■ **Challenge A**: Reproduce the records below line for line, without any change, but leave out the pictures.

■ **Text provided**:
START
Eric Le·September 15, 2024·7 min read
What Other Art Forms Teach Me About Tattooing

Looking Outside to See Better

There's a trap that's easy to fall into as a tattoo artist: you only look at other tattoos for inspiration. You scroll through tattoo-focused Instagram accounts, you study other tattooers' portfolios, you attend tattoo conventions. And all of that is valuable. But if that's the only well you're drawing from, your work starts to become a copy of a copy of a copy, each generation a little more diluted than the last.

The most important creative decision I've made is to deliberately seek inspiration from outside the tattoo world. Photography, painting, sculpture, architecture, film, graphic design -- these disciplines have taught me more about tattooing than any tattoo tutorial ever could. Not because they're directly applicable, but because they force me to think about fundamental artistic principles that transcend any single medium.

I'm lucky to live and work in three cities -- Helsinki, Amsterdam, and Berlin -- that are rich with museums, galleries, and creative culture. I take advantage of that constantly. Here's what the other art forms have taught me.
END
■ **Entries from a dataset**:
START
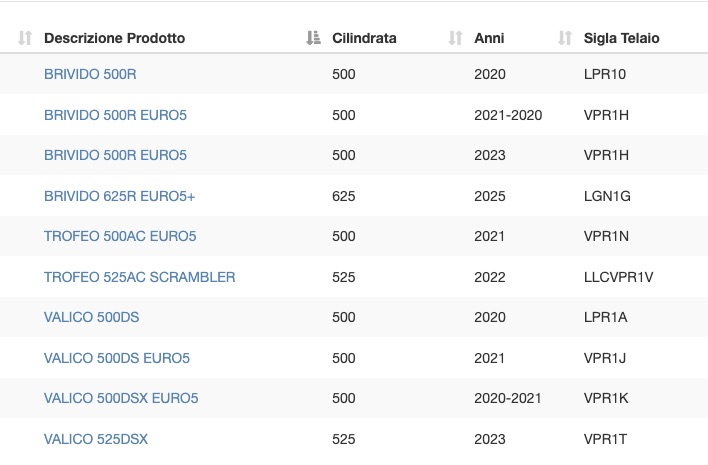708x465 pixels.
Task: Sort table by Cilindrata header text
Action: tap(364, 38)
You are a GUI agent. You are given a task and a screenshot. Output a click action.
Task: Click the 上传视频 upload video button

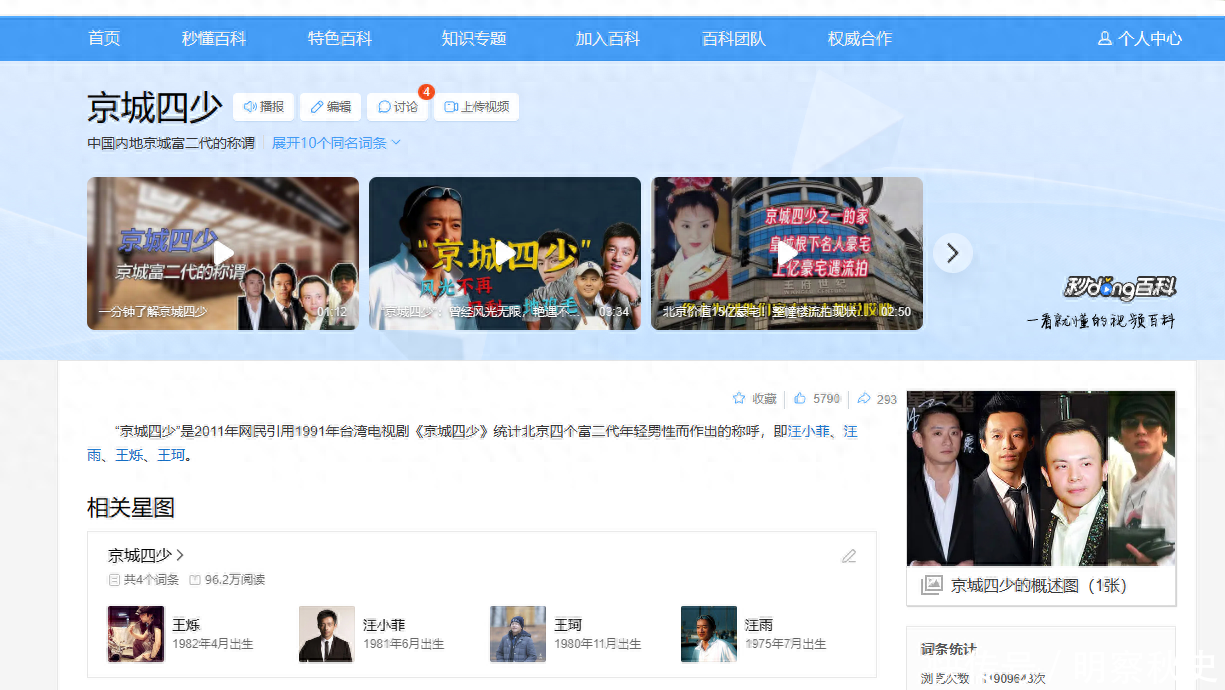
END
■ **Challenge B**: Name every discipline outside the tattoo world that the passage on tattooing lists as a source of inspiration.

■ **Output A**:
708x465 pixels.
Task: Sort table by Cilindrata header text
Action: tap(364, 38)
You are a GUI agent. You are given a task and a screenshot. Output a click action.
Task: Click the 上传视频 upload video button

■ **Output B**: Photography, painting, sculpture, architecture, film, graphic design